Abbiamo già evidenziato qualche contraddizione e caduta di stile, ma ciò non inficia la sua immagine attuale di Governatore che vuole trasmettere al “suo popolo” il messaggio “io ci sono, seguite le indicazioni di una Regione Veneto che vuole affrontare la crisi a testa alta, con la massima determinazione, con estremo rigore, mettendo in campo tutte le risorse possibili, umane e materiali, senza lesinare nulla”.

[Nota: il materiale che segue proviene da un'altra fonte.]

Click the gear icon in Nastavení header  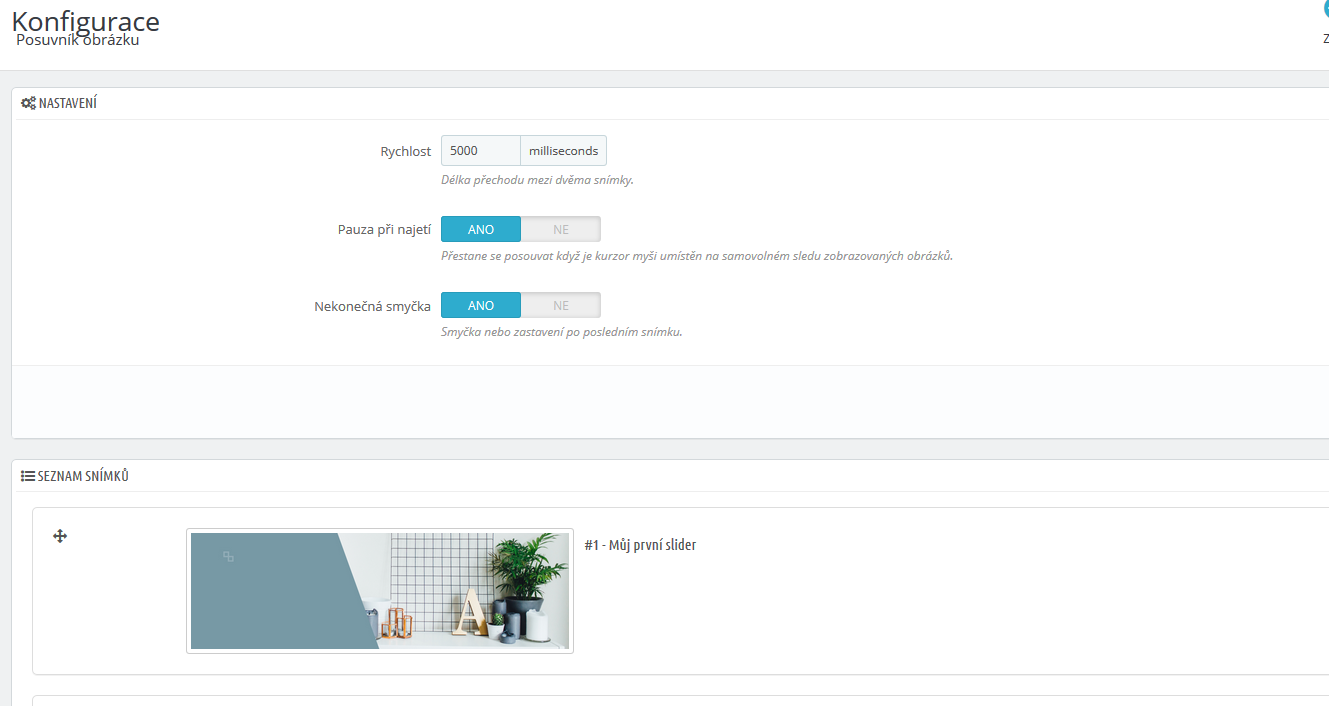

Fatalmente il messaggio di Zaia non ha respiro nazionale; è rivolto direttamente ai veneti, perchè le sue competenze sono limitate nei confini regionali, ma mostra chiaramente di non aver alcun timore nello sfidare il potere “romano”, imponendo ai cittadini limitazioni anche più pesanti di quelle decise centralmente.
Non stupisce che questo sia un messaggio vincente.
Ai cittadini non piacciono le incertezze, i tentennamenti, le mediazioni, quando in ballo c’è la loro salute.
Perchè è rassicurante avere come “capo” una persona che manifesta sicurezza e determinazione nel decidere.  Mettendoci la faccia e il cuore.
Il caso ha voluto che le Regioni che hanno subito maggiormente l’impatto della pandemia siano quelle, Emilia a parte, a trazione leghista, Lombardia e Veneto purtroppo in prima linea.
Ma la comunicazione di Fontana non è quella di Zaia. 
Fontana sembra aver delegato buona parte dell’interlocuzione con i media all’assessore Giulio Gallera;  in Veneto parla solo Zaia.
Certo non è questo il momento migliore per parlare di equilibri politici.
Ma io ritengo che alle prossime elezioni regionali, quando sarà possibile farle, Zaia verrà rieletto “a furor di popolo”.
Per la sinistra credo  sarà un passaggio solo “decoubertiniano”.
Ed in verità non vedo grandi spazi neanche per i nuovi “venetisti”, che di recente si sono riorganizzati sotto il simbolo del “Partito dei Veneti”.
Ampliando un po’ lo sguardo,  va ricordato che nella storia i momenti di crisi hanno spesso portato all’emersione di nuovi leader.
Salvini al momento sembra aver perso lo smalto degli ultimi anni, che hanno portato la Lega ad essere nei sondaggi il primo partito italiano.
Che l’emergenza Covid19 possa essere l’occasione per Luca Zaia di uscire dal Veneto per acquisire un ruolo nazionale, nel Partito o nel Governo?